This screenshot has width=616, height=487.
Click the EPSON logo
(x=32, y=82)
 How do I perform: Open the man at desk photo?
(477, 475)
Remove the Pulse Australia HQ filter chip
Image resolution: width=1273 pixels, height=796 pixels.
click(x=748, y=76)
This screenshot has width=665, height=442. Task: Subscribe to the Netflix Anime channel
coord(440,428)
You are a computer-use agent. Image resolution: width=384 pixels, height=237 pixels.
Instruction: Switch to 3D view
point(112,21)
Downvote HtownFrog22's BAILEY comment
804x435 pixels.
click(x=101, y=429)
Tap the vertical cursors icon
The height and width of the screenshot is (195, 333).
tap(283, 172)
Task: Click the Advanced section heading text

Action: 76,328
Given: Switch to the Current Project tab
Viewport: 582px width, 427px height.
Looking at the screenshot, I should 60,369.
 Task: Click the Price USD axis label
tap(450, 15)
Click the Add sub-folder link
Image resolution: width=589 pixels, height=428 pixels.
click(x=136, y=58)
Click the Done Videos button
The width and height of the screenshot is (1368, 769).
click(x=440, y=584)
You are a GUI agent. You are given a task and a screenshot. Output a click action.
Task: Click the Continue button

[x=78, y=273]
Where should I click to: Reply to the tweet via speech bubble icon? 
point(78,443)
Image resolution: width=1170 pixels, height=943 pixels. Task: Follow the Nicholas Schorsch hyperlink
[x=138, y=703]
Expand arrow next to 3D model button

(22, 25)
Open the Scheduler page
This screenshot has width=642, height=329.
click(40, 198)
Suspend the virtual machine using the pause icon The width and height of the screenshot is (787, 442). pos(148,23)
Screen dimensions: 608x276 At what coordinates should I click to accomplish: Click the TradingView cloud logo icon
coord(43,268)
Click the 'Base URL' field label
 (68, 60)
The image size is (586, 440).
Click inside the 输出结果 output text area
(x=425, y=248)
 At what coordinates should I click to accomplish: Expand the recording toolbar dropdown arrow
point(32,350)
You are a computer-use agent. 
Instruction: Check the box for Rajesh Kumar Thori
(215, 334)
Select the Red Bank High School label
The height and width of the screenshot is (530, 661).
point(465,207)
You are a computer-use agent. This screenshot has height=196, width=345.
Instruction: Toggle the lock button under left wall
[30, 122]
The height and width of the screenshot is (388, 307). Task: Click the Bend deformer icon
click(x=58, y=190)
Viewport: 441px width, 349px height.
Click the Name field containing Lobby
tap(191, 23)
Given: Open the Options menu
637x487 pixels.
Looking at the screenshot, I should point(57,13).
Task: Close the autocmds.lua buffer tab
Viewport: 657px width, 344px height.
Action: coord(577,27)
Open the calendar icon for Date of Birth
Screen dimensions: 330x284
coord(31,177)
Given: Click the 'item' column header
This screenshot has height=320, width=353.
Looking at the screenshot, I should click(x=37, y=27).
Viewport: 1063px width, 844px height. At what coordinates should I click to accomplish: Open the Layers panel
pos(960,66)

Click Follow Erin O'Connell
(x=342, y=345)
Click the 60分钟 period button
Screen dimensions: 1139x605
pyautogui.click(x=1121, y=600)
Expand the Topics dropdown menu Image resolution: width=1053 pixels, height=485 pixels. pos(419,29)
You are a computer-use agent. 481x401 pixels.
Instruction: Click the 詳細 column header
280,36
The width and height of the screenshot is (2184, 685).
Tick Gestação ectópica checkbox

§ §

| YOUR TASK |
Your task is to reproduce all the material exactly as it stands.

| ANSWER SECTION |
This screenshot has width=616, height=487.
Click the EPSON logo
(x=32, y=82)
 How do I perform: Open the man at desk photo?
(477, 475)
Remove the Pulse Australia HQ filter chip
Image resolution: width=1273 pixels, height=796 pixels.
click(x=748, y=76)
This screenshot has width=665, height=442. Task: Subscribe to the Netflix Anime channel
coord(440,428)
You are a computer-use agent. Image resolution: width=384 pixels, height=237 pixels.
Instruction: Switch to 3D view
point(112,21)
Downvote HtownFrog22's BAILEY comment
804x435 pixels.
click(x=101, y=429)
Tap the vertical cursors icon
The height and width of the screenshot is (195, 333).
tap(283, 172)
Task: Click the Advanced section heading text

Action: 76,328
Given: Switch to the Current Project tab
Viewport: 582px width, 427px height.
Looking at the screenshot, I should 60,369.
 Task: Click the Price USD axis label
tap(450, 15)
Click the Add sub-folder link
Image resolution: width=589 pixels, height=428 pixels.
click(x=136, y=58)
Click the Done Videos button
The width and height of the screenshot is (1368, 769).
click(x=440, y=584)
You are a GUI agent. You are given a task and a screenshot. Output a click action.
Task: Click the Continue button

[x=78, y=273]
Where should I click to: Reply to the tweet via speech bubble icon? 
point(78,443)
Image resolution: width=1170 pixels, height=943 pixels. Task: Follow the Nicholas Schorsch hyperlink
[x=138, y=703]
Expand arrow next to 3D model button

(22, 25)
Open the Scheduler page
This screenshot has width=642, height=329.
click(40, 198)
Suspend the virtual machine using the pause icon The width and height of the screenshot is (787, 442). pos(148,23)
Screen dimensions: 608x276 At what coordinates should I click to accomplish: Click the TradingView cloud logo icon
coord(43,268)
Click the 'Base URL' field label
 (68, 60)
The image size is (586, 440).
Click inside the 输出结果 output text area
(x=425, y=248)
 At what coordinates should I click to accomplish: Expand the recording toolbar dropdown arrow
point(32,350)
You are a computer-use agent. 
Instruction: Check the box for Rajesh Kumar Thori
(215, 334)
Select the Red Bank High School label
The height and width of the screenshot is (530, 661).
point(465,207)
You are a computer-use agent. This screenshot has height=196, width=345.
Instruction: Toggle the lock button under left wall
[30, 122]
The height and width of the screenshot is (388, 307). Task: Click the Bend deformer icon
click(x=58, y=190)
Viewport: 441px width, 349px height.
Click the Name field containing Lobby
tap(191, 23)
Given: Open the Options menu
637x487 pixels.
Looking at the screenshot, I should point(57,13).
Task: Close the autocmds.lua buffer tab
Viewport: 657px width, 344px height.
Action: coord(577,27)
Open the calendar icon for Date of Birth
Screen dimensions: 330x284
coord(31,177)
Given: Click the 'item' column header
This screenshot has height=320, width=353.
Looking at the screenshot, I should click(x=37, y=27).
Viewport: 1063px width, 844px height. At what coordinates should I click to accomplish: Open the Layers panel
pos(960,66)

Click Follow Erin O'Connell
(x=342, y=345)
Click the 60分钟 period button
Screen dimensions: 1139x605
pyautogui.click(x=1121, y=600)
Expand the Topics dropdown menu Image resolution: width=1053 pixels, height=485 pixels. pos(419,29)
You are a computer-use agent. 481x401 pixels.
Instruction: Click the 詳細 column header
280,36
The width and height of the screenshot is (2184, 685).
Tick Gestação ectópica checkbox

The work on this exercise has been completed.